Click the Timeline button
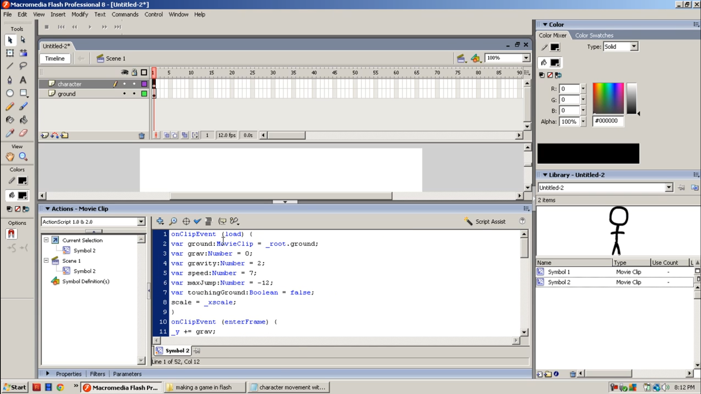Screen dimensions: 701x394 55,58
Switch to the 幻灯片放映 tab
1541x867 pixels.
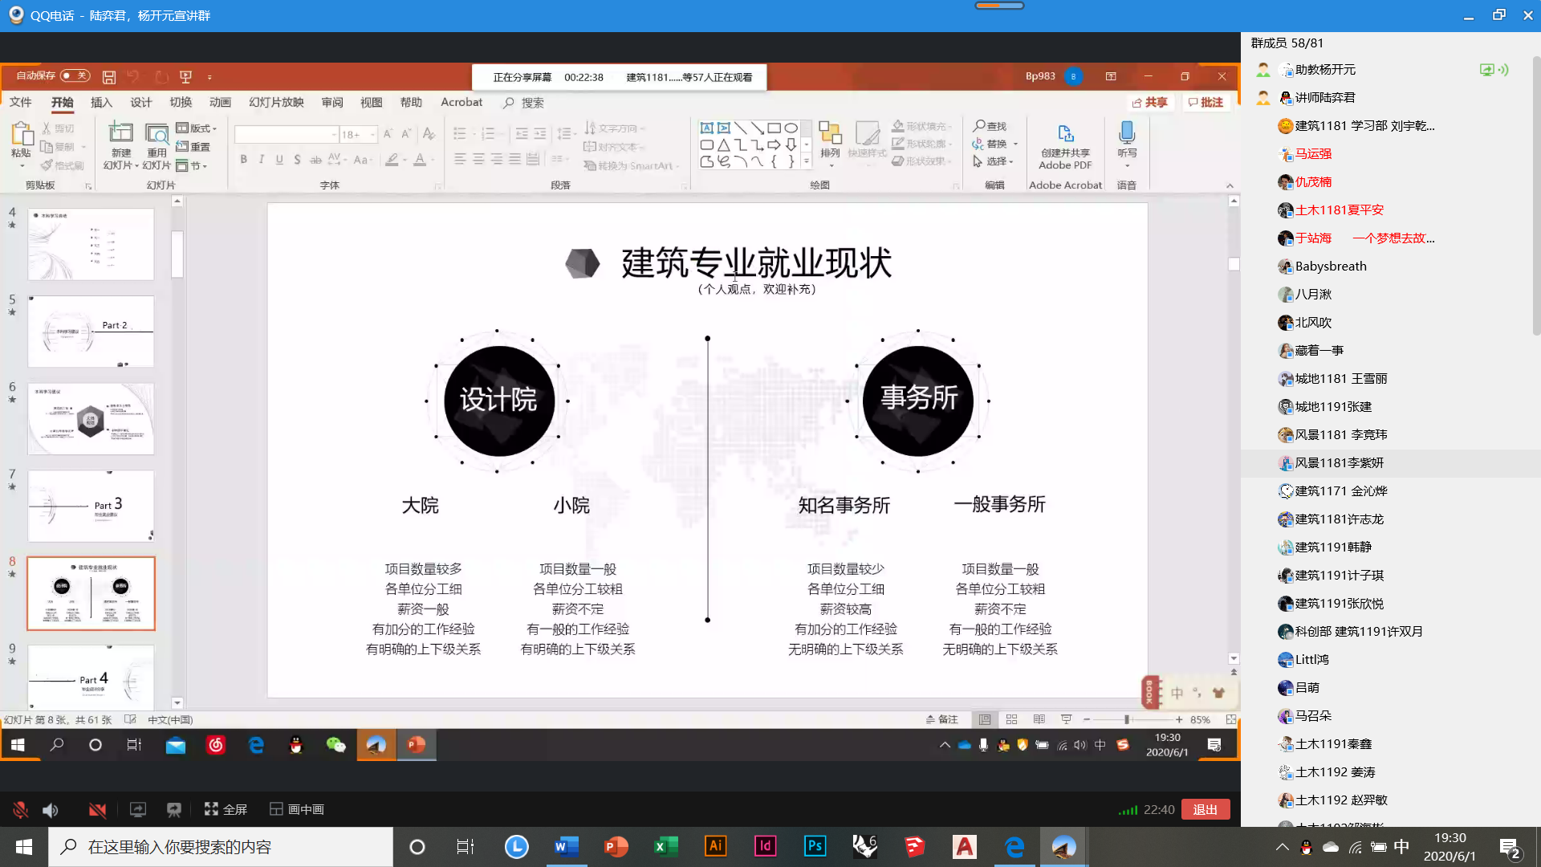coord(276,102)
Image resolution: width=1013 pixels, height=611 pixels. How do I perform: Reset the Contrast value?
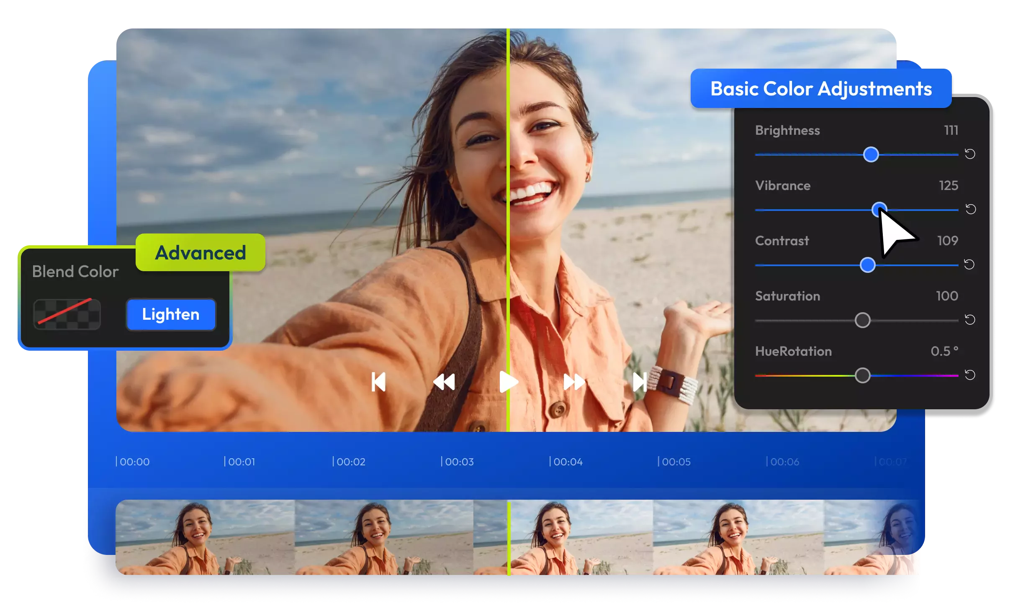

=====

# Work item
A faithful, complete copy of the records above is required, one that contains no pictures.

# Your response
Click the Timeline button
Screen dimensions: 701x394 55,58
Switch to the 幻灯片放映 tab
1541x867 pixels.
coord(276,102)
Image resolution: width=1013 pixels, height=611 pixels. How do I perform: Reset the Contrast value?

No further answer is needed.